Namun, dalam konteks wahyu dan pembelajaran, prioritas pendengaran memiliki makna teologis yang lebih dalam:
- Akuisisi Bahasa: Semua pengetahuan abstrak, termasuk konsep ketuhanan, moralitas, dan sejarah, ditransfer melalui bahasa, yang utamanya diproses melalui pendengaran.
- Menerima Wahyu: Wahyu (Al-Qur'an) adalah Kalamullah yang diterima melalui pendengaran (tilawah). Seorang nabi adalah pendengar wahyu yang setia, dan umat beriman adalah pendengar yang taat.
- Kepatuhan: Kata kerja yang terkait dengan pendengaran ('sami'a') seringkali dihubungkan dengan kepatuhan ('thâ’ah'). Mendengar adalah langkah pertama menuju pengakuan dan pelaksanaan perintah Ilahi.
Pendengaran memungkinkan manusia menerima dan memproses informasi yang tidak terlihat, menghubungkannya dengan dimensi spiritual dan metafisik. Tanpa kemampuan mendengar, individu akan terputus dari komunitas dan transmisi pengetahuan kolektif.

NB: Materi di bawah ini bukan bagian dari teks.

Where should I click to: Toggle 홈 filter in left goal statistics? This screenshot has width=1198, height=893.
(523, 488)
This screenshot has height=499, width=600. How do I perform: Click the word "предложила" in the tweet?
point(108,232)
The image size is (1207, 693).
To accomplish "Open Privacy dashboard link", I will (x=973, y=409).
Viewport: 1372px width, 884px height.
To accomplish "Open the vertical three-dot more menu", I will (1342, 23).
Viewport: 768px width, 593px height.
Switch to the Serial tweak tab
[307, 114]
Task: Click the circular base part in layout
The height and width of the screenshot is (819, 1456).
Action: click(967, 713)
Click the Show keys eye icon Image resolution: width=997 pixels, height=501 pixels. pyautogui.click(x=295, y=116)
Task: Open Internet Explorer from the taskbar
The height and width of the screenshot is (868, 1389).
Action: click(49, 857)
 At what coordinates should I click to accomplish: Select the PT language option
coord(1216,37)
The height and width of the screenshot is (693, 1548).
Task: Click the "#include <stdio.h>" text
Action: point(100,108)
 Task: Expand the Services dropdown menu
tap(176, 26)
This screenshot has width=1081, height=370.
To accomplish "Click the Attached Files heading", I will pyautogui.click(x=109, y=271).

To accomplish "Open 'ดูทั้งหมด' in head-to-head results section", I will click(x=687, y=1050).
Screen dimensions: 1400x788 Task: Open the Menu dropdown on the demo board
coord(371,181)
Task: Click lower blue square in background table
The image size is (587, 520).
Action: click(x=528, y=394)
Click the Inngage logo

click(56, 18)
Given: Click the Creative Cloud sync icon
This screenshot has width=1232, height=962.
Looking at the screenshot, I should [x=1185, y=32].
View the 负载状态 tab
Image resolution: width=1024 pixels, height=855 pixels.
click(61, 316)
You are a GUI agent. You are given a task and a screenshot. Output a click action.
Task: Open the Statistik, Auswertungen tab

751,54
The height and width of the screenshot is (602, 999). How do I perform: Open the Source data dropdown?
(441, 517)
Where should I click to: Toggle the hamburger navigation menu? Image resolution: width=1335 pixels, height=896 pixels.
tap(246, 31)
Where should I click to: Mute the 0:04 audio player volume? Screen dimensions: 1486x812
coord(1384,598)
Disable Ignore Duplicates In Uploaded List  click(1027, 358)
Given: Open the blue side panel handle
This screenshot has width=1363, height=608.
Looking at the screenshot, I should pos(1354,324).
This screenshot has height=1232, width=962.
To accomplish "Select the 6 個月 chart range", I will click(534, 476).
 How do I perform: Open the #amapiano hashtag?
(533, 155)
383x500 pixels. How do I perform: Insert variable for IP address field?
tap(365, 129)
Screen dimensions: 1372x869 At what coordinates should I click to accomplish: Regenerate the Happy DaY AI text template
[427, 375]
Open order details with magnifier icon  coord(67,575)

2. Bashar (Penglihatan) – Saksi Realitas Fisik
Indra kedua yang diberikan adalah Al-Abshar (bentuk jamak dari Bashar, yang berarti penglihatan). Bashar secara spesifik mengacu pada kemampuan fisik untuk melihat dan membedakan objek. Penglihatan adalah alat utama untuk mengamati alam semesta (ayat-ayat kauniyah) secara fisik dan konkret.
Jika pendengaran adalah gerbang menuju pengetahuan abstrak (melalui wahyu dan lisan), penglihatan adalah gerbang menuju pengetahuan empiris dan observasi. Penglihatan memungkinkan manusia untuk: mengamati keteraturan kosmos, membedakan bahaya, mempelajari fenomena alam, dan membangun peradaban material.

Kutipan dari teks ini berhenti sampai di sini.